Cantora Juliana Ribeiro relembra alguns momentos com Riachão
Famoso
por suas crônicas em forma de música que retratam o cotidiano da Bahia, sambista morreu em
fins de março; meses antes, ilustre admiradora do mestre, que também é
historiadora, conduziu palestra em homenagem ao amigo
Matéria atualizada em 18 de agosto de 2020, data do aniversário de Juliana, às 19h58
Matéria atualizada em 18 de agosto de 2020, data do aniversário de Juliana, às 19h58
Segundo
Juliana, primeira música de Riachão foi composta aos doze anos e falava de suas
traquinagens como moleque
Hugo
Gonçalves – 20/08/2019
O
samba perdeu, em 30 de março último, um dos seus proeminentes cronistas que, impregnado
de malandragem, irreverência e perspicácia, soube tecer um retrato fiel da
Bahia e de sua gente graças às suas canções imortais.

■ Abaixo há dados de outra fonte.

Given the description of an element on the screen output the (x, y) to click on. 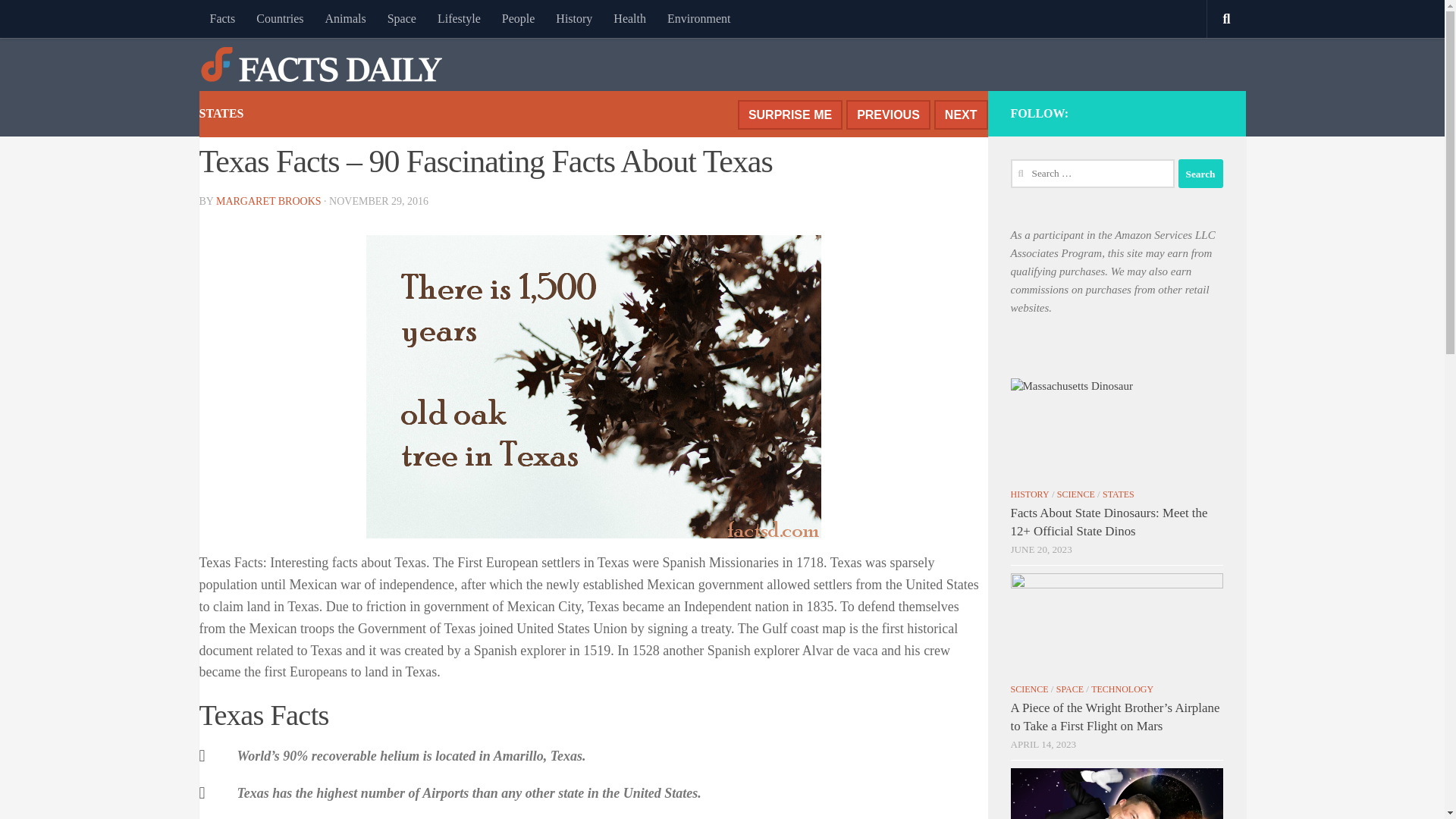
History (573, 18)
HISTORY (1029, 493)
Posts by Margaret Brooks (268, 201)
SPACE (1070, 688)
STATES (1118, 493)
MARGARET BROOKS (268, 201)
People (519, 18)
Space (401, 18)
PREVIOUS (887, 113)
Animals (344, 18)
Given the description of an element on the screen output the (x, y) to click on. 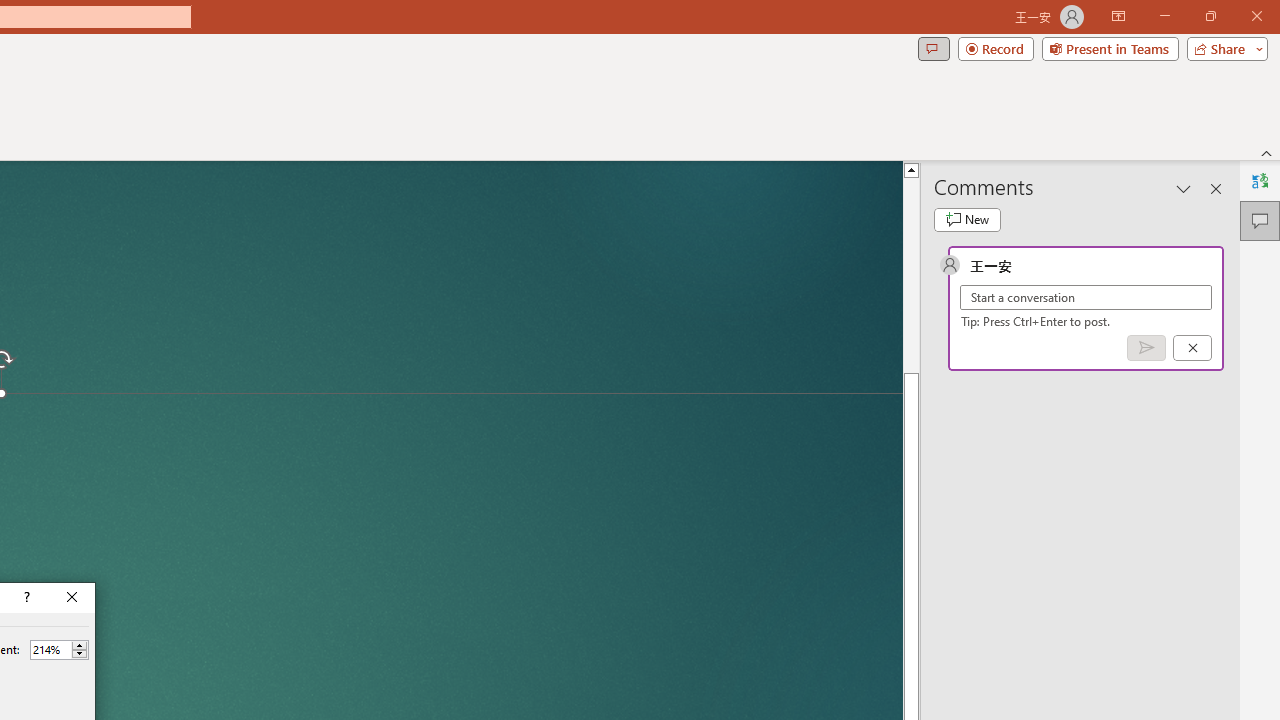
Context help (25, 597)
Percent (50, 649)
Percent (59, 650)
New comment (967, 219)
Cancel (1192, 347)
Given the description of an element on the screen output the (x, y) to click on. 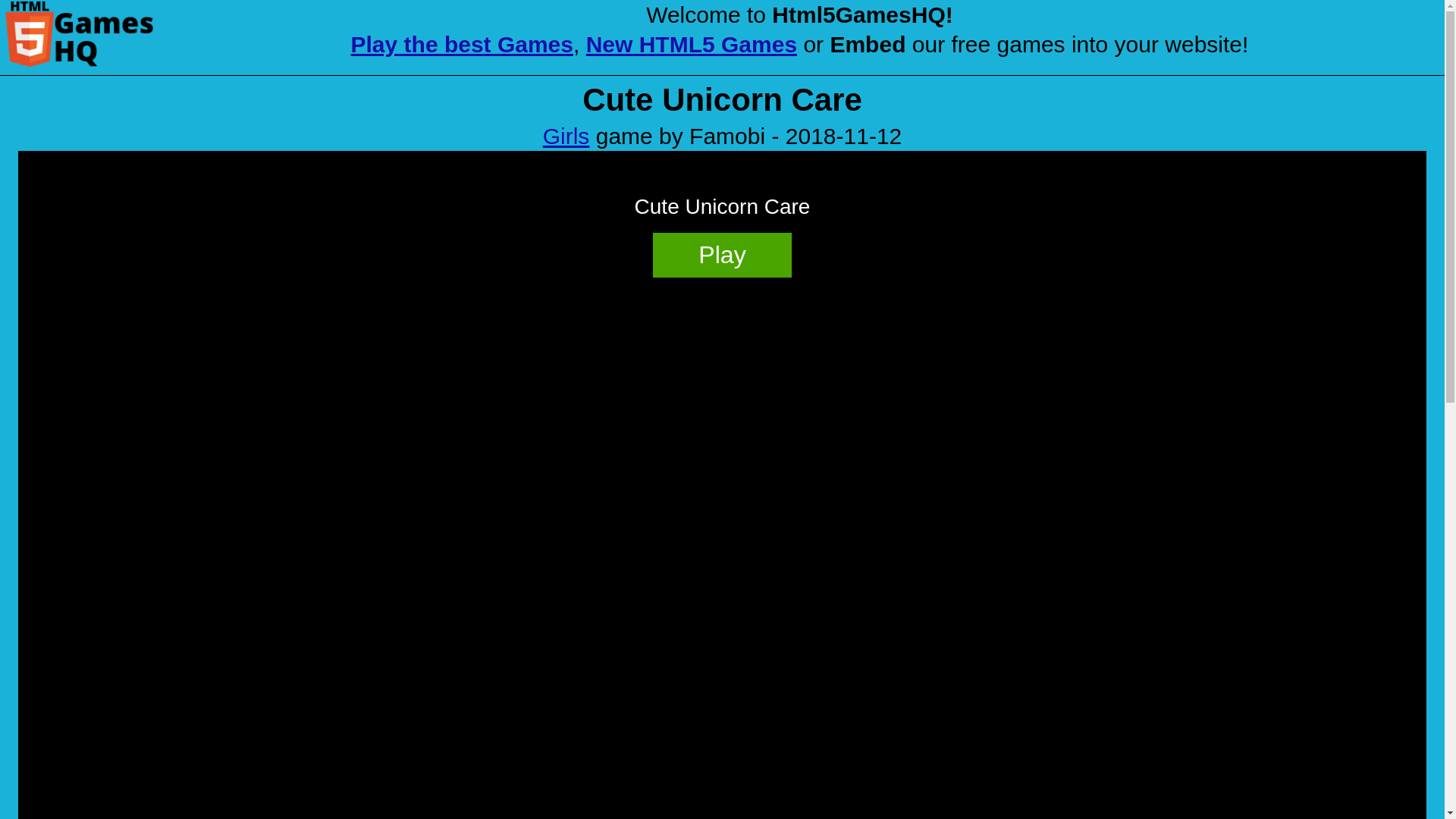
Html5 Game Index (79, 33)
Girls (566, 135)
New HTML5 Games (691, 43)
Play the best Games (461, 43)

Considerado mestre do
gênero, o cantor e compositor Riachão, apesar de sua vivacidade, partiu aos 98
anos, dos quais mais de setenta foram dedicados exclusivamente à música e à
difusão da cultura popular.
Nascido
e criado no Garcia, centro de Salvador, em 14 de novembro de 1921, seu nome de
batismo era Clementino Rodrigues, fruto da união de dona Stephania, uma
lavadeira, com o senhor José Euzébio, um carroceiro. Seu apelido, que décadas
mais tarde o consagraria no cenário artístico baiano e nacional, surgiu na
juventude, pelo fato de ser um rapaz brigão, ganhando fama no bairro.
“Os
antigos diziam: ‘Esse rapaz, está pensando, não tem riachão que passe, não tem
riachão maior! Está pensando que é maior que riachão? Oxente!’ (...) Aí se deu
o nome Riachão”, disse a cantora, compositora e historiadora Juliana Ribeiro – que completou 42 anos nesta terça-feira (18) –, ao conduzir uma palestra dedicada ao sambista, com quem construiu uma
profícua amizade, no salão nobre do Instituto Geográfico e Histórico da Bahia
(IGHB), meses antes da morte do homenageado.
Presente
na ocasião, o mestre, muito lisonjeado e explicitando toda a sua plenitude,
jovialidade e resiliência necessárias, fez um depoimento emocionante nos instantes que
precederam o início da preleção de sua fiel admiradora, sendo ovacionado pela
plateia. “Para mim, o samba é Deus e Deus é o samba. O samba é alegria, é vida,
é ternura, é tudo de bom. O samba é Deus, Deus é a música. (...) Então, a
música está realmente no coração de toda a humanidade!”
Conforme
contou Juliana, a primeira das mais de 500 composições de Riachão, um samba sem
título, foi feita aos doze anos de idade. Ainda segundo ela, quando o então menino
Clementino escreveu a música, “era um moleque levado, traquina, e aí o pessoal
falava muito disso, que era um menino muito levado. Aí, ele fez uma música
sobre isso, falando do quão moleque traquina realmente ele era”.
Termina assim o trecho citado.